As soon as Chicago won the bid for approval to host the fair, many prominent civic, professional and commercial leaders from around the United States worked together to finance, coordinate and manage the fair. From past fairs that had been held this was thought to be a way to bring communities together. It was a perfect time to host a fair due to the anniversary of Columbus landing. The fair was planned in the 1890s during the Gilded Age of rapid industrial growth, immigration and class tension.

After all the planning the hope was that, “the 1893 fair was also intended for financial gain, its backers hoping to offset a worsening economic depression and to outshine Paris’s recent Universal Exposition (1889) in terms of attendance figures and profits. (Doss, Erika).

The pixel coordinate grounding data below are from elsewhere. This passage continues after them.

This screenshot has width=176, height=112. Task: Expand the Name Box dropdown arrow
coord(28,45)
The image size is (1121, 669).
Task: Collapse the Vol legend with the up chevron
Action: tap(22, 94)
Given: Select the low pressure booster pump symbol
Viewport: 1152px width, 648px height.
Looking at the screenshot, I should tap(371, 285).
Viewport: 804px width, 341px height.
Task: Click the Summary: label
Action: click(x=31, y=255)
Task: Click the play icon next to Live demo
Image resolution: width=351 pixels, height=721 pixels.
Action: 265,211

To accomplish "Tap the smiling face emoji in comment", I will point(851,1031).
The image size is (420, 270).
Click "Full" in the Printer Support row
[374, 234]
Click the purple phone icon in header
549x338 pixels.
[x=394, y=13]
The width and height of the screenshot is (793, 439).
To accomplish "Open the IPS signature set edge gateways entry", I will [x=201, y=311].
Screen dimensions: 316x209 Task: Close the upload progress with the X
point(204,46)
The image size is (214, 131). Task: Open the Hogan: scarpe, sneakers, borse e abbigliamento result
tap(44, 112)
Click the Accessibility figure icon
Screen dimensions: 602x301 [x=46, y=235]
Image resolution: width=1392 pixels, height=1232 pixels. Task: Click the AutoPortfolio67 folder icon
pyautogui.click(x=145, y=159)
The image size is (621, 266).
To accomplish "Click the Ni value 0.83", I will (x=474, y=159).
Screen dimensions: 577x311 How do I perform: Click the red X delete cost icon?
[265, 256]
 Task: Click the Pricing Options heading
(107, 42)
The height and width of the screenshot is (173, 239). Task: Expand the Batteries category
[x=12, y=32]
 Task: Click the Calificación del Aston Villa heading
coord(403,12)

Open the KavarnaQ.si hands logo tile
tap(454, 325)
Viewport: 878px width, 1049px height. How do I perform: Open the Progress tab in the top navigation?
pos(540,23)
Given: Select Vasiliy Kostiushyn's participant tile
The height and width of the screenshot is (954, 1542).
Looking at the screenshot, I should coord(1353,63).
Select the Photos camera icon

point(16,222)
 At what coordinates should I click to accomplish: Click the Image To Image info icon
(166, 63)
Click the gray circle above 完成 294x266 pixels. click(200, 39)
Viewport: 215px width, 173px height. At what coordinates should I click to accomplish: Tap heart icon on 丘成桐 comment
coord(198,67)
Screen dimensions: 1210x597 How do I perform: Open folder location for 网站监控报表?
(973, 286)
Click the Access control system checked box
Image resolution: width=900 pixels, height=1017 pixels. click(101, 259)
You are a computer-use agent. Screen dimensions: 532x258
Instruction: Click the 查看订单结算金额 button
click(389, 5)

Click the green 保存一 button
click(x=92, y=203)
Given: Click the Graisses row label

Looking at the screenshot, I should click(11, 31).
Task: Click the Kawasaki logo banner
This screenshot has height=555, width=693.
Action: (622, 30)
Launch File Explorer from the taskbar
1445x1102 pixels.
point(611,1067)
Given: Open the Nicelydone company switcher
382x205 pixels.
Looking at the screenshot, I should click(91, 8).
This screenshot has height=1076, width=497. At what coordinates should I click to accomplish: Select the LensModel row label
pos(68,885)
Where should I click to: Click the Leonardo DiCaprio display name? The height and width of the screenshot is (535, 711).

The Chicago’s Fair paid tribute to the progress of American culture and promised of a new century.

The fair was broken down into two sections. One was known as the “White City” of neoclassical architecture which held hundreds of artistic and industrial exhibits. The second section was known as the “Midway Plaisance,” a mile long strip of honky tonk entertainment, shops, and ethnographic displays. (Doss, Erika). The White City got its name from all the buildings being white buildings was the most amazing display of 65,000 exhibits depicting (to quote the Exposition promoters) "all of the highest and best achievements of modern civilization; all that was strange, beautiful, artistic, and inspiring; a vast and wonderful university of the arts and sciences, teaching a noble lesson in history, art, science, discovery and invention, designed to stimulate the youth of this and future generations to greater and more heroic endeavor.” (The White City, Nichols, K.L.) The art from this time frame was much different than that of the Ashcan School.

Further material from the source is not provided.